_EXERCISE BRIEF_
Please print all of the records shown below, exactly as given.

+++ PROVIDED ENTRIES +++

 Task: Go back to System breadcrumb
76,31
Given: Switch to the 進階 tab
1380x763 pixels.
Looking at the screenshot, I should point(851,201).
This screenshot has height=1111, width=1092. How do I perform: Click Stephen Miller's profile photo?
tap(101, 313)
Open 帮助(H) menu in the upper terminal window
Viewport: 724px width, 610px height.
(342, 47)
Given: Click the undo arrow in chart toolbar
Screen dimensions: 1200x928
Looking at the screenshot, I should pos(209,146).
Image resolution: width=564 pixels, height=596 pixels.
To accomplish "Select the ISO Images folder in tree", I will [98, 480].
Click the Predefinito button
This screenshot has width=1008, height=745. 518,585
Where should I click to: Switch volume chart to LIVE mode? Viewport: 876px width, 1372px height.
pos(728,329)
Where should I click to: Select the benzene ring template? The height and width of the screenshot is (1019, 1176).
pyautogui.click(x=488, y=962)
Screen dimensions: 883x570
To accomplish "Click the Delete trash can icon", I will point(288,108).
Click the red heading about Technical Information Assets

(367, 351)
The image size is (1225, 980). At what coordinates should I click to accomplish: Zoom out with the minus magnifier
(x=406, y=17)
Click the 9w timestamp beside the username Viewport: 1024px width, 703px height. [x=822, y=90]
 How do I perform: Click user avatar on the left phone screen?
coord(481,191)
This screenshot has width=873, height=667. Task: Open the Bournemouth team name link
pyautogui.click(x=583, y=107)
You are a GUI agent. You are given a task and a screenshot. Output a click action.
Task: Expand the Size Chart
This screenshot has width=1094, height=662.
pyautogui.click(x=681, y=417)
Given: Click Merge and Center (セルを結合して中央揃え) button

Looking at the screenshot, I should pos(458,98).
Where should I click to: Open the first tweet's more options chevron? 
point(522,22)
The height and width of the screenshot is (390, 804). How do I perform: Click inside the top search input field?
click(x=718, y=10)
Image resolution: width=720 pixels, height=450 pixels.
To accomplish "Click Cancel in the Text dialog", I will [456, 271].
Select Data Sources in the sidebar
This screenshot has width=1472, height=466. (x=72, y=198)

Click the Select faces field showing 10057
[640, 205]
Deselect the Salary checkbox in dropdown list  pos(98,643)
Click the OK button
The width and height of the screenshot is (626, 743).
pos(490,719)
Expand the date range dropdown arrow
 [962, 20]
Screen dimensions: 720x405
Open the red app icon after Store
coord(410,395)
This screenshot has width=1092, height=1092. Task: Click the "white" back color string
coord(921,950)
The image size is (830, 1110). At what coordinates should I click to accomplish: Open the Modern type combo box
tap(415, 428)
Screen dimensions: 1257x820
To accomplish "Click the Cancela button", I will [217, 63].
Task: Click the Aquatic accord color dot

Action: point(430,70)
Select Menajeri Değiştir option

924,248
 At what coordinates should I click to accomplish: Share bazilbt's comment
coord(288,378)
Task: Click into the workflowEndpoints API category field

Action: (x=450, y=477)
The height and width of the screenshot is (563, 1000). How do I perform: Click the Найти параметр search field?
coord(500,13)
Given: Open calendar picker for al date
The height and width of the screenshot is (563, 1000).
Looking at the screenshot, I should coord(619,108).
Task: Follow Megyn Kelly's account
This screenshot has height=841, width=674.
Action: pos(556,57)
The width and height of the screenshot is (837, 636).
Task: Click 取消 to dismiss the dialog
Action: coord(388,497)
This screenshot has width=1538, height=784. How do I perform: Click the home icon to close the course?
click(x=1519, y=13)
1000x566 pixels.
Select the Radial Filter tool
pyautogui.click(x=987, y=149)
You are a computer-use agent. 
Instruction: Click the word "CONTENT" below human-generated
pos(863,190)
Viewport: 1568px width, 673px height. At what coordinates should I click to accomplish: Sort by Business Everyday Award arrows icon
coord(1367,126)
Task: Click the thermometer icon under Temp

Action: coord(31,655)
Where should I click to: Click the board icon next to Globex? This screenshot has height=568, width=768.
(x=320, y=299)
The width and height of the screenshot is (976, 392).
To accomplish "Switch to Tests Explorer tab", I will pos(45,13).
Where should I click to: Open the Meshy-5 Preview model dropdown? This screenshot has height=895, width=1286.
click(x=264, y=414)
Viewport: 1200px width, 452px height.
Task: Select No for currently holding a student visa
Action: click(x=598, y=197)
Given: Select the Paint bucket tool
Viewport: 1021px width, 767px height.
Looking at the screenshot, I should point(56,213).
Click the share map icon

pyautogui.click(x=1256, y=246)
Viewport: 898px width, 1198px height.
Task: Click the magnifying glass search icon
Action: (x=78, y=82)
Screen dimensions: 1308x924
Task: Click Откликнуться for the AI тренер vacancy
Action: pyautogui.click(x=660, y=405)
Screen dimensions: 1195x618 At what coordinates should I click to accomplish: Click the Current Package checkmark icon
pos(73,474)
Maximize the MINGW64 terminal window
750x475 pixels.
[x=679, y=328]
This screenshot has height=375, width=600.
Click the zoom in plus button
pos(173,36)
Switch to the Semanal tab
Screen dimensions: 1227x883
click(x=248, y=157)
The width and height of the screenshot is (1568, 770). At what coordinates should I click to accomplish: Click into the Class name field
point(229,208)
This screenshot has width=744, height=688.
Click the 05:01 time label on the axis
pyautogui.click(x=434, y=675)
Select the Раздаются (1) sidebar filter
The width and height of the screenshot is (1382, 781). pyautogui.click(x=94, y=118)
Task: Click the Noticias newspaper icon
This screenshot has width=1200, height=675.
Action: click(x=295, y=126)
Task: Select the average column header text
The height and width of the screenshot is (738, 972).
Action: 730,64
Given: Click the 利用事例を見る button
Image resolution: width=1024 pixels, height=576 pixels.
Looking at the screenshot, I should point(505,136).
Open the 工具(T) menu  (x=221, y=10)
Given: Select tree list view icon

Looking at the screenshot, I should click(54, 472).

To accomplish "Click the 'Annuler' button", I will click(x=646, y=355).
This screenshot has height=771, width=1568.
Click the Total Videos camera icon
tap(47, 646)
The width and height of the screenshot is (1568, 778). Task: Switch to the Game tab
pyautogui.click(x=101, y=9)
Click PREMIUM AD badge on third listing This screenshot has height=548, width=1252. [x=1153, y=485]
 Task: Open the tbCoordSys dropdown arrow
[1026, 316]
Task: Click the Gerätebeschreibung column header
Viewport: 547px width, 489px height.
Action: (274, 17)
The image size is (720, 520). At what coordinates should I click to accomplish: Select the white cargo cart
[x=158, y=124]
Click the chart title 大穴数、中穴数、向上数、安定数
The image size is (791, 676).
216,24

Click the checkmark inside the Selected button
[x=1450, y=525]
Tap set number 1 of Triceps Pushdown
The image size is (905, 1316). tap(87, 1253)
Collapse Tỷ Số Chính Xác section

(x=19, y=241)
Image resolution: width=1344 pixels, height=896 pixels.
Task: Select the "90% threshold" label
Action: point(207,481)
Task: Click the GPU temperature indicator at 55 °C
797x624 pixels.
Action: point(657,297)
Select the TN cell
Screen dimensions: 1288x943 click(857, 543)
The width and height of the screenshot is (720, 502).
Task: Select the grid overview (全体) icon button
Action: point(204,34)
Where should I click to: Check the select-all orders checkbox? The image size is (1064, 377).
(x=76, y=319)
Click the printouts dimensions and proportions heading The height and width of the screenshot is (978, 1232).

+++

_WRITTEN REPLY_
 Task: Go back to System breadcrumb
76,31
Given: Switch to the 進階 tab
1380x763 pixels.
Looking at the screenshot, I should point(851,201).
This screenshot has height=1111, width=1092. How do I perform: Click Stephen Miller's profile photo?
tap(101, 313)
Open 帮助(H) menu in the upper terminal window
Viewport: 724px width, 610px height.
(342, 47)
Given: Click the undo arrow in chart toolbar
Screen dimensions: 1200x928
Looking at the screenshot, I should pos(209,146).
Image resolution: width=564 pixels, height=596 pixels.
To accomplish "Select the ISO Images folder in tree", I will [98, 480].
Click the Predefinito button
This screenshot has width=1008, height=745. 518,585
Where should I click to: Switch volume chart to LIVE mode? Viewport: 876px width, 1372px height.
pos(728,329)
Where should I click to: Select the benzene ring template? The height and width of the screenshot is (1019, 1176).
pyautogui.click(x=488, y=962)
Screen dimensions: 883x570
To accomplish "Click the Delete trash can icon", I will point(288,108).
Click the red heading about Technical Information Assets

(367, 351)
The image size is (1225, 980). At what coordinates should I click to accomplish: Zoom out with the minus magnifier
(x=406, y=17)
Click the 9w timestamp beside the username Viewport: 1024px width, 703px height. [x=822, y=90]
 How do I perform: Click user avatar on the left phone screen?
coord(481,191)
This screenshot has width=873, height=667. Task: Open the Bournemouth team name link
pyautogui.click(x=583, y=107)
You are a GUI agent. You are given a task and a screenshot. Output a click action.
Task: Expand the Size Chart
This screenshot has width=1094, height=662.
pyautogui.click(x=681, y=417)
Given: Click Merge and Center (セルを結合して中央揃え) button

Looking at the screenshot, I should pos(458,98).
Where should I click to: Open the first tweet's more options chevron? 
point(522,22)
The height and width of the screenshot is (390, 804). How do I perform: Click inside the top search input field?
click(x=718, y=10)
Image resolution: width=720 pixels, height=450 pixels.
To accomplish "Click Cancel in the Text dialog", I will [456, 271].
Select Data Sources in the sidebar
This screenshot has width=1472, height=466. (x=72, y=198)

Click the Select faces field showing 10057
[640, 205]
Deselect the Salary checkbox in dropdown list  pos(98,643)
Click the OK button
The width and height of the screenshot is (626, 743).
pos(490,719)
Expand the date range dropdown arrow
 [962, 20]
Screen dimensions: 720x405
Open the red app icon after Store
coord(410,395)
This screenshot has width=1092, height=1092. Task: Click the "white" back color string
coord(921,950)
The image size is (830, 1110). At what coordinates should I click to accomplish: Open the Modern type combo box
tap(415, 428)
Screen dimensions: 1257x820
To accomplish "Click the Cancela button", I will [217, 63].
Task: Click the Aquatic accord color dot

Action: point(430,70)
Select Menajeri Değiştir option

924,248
 At what coordinates should I click to accomplish: Share bazilbt's comment
coord(288,378)
Task: Click into the workflowEndpoints API category field

Action: (x=450, y=477)
The height and width of the screenshot is (563, 1000). How do I perform: Click the Найти параметр search field?
coord(500,13)
Given: Open calendar picker for al date
The height and width of the screenshot is (563, 1000).
Looking at the screenshot, I should coord(619,108).
Task: Follow Megyn Kelly's account
This screenshot has height=841, width=674.
Action: pos(556,57)
The width and height of the screenshot is (837, 636).
Task: Click 取消 to dismiss the dialog
Action: coord(388,497)
This screenshot has width=1538, height=784. How do I perform: Click the home icon to close the course?
click(x=1519, y=13)
1000x566 pixels.
Select the Radial Filter tool
pyautogui.click(x=987, y=149)
You are a computer-use agent. 
Instruction: Click the word "CONTENT" below human-generated
pos(863,190)
Viewport: 1568px width, 673px height. At what coordinates should I click to accomplish: Sort by Business Everyday Award arrows icon
coord(1367,126)
Task: Click the thermometer icon under Temp

Action: coord(31,655)
Where should I click to: Click the board icon next to Globex? This screenshot has height=568, width=768.
(x=320, y=299)
The width and height of the screenshot is (976, 392).
To accomplish "Switch to Tests Explorer tab", I will pos(45,13).
Where should I click to: Open the Meshy-5 Preview model dropdown? This screenshot has height=895, width=1286.
click(x=264, y=414)
Viewport: 1200px width, 452px height.
Task: Select No for currently holding a student visa
Action: click(x=598, y=197)
Given: Select the Paint bucket tool
Viewport: 1021px width, 767px height.
Looking at the screenshot, I should point(56,213).
Click the share map icon

pyautogui.click(x=1256, y=246)
Viewport: 898px width, 1198px height.
Task: Click the magnifying glass search icon
Action: (x=78, y=82)
Screen dimensions: 1308x924
Task: Click Откликнуться for the AI тренер vacancy
Action: pyautogui.click(x=660, y=405)
Screen dimensions: 1195x618 At what coordinates should I click to accomplish: Click the Current Package checkmark icon
pos(73,474)
Maximize the MINGW64 terminal window
750x475 pixels.
[x=679, y=328]
This screenshot has height=375, width=600.
Click the zoom in plus button
pos(173,36)
Switch to the Semanal tab
Screen dimensions: 1227x883
click(x=248, y=157)
The width and height of the screenshot is (1568, 770). At what coordinates should I click to accomplish: Click into the Class name field
point(229,208)
This screenshot has width=744, height=688.
Click the 05:01 time label on the axis
pyautogui.click(x=434, y=675)
Select the Раздаются (1) sidebar filter
The width and height of the screenshot is (1382, 781). pyautogui.click(x=94, y=118)
Task: Click the Noticias newspaper icon
This screenshot has width=1200, height=675.
Action: click(x=295, y=126)
Task: Select the average column header text
The height and width of the screenshot is (738, 972).
Action: 730,64
Given: Click the 利用事例を見る button
Image resolution: width=1024 pixels, height=576 pixels.
Looking at the screenshot, I should point(505,136).
Open the 工具(T) menu  (x=221, y=10)
Given: Select tree list view icon

Looking at the screenshot, I should click(54, 472).

To accomplish "Click the 'Annuler' button", I will click(x=646, y=355).
This screenshot has height=771, width=1568.
Click the Total Videos camera icon
tap(47, 646)
The width and height of the screenshot is (1568, 778). Task: Switch to the Game tab
pyautogui.click(x=101, y=9)
Click PREMIUM AD badge on third listing This screenshot has height=548, width=1252. [x=1153, y=485]
 Task: Open the tbCoordSys dropdown arrow
[1026, 316]
Task: Click the Gerätebeschreibung column header
Viewport: 547px width, 489px height.
Action: (274, 17)
The image size is (720, 520). At what coordinates should I click to accomplish: Select the white cargo cart
[x=158, y=124]
Click the chart title 大穴数、中穴数、向上数、安定数
The image size is (791, 676).
216,24

Click the checkmark inside the Selected button
[x=1450, y=525]
Tap set number 1 of Triceps Pushdown
The image size is (905, 1316). tap(87, 1253)
Collapse Tỷ Số Chính Xác section

(x=19, y=241)
Image resolution: width=1344 pixels, height=896 pixels.
Task: Select the "90% threshold" label
Action: point(207,481)
Task: Click the GPU temperature indicator at 55 °C
797x624 pixels.
Action: point(657,297)
Select the TN cell
Screen dimensions: 1288x943 click(857, 543)
The width and height of the screenshot is (720, 502).
Task: Select the grid overview (全体) icon button
Action: point(204,34)
Where should I click to: Check the select-all orders checkbox? The image size is (1064, 377).
(x=76, y=319)
Click the printouts dimensions and proportions heading The height and width of the screenshot is (978, 1232).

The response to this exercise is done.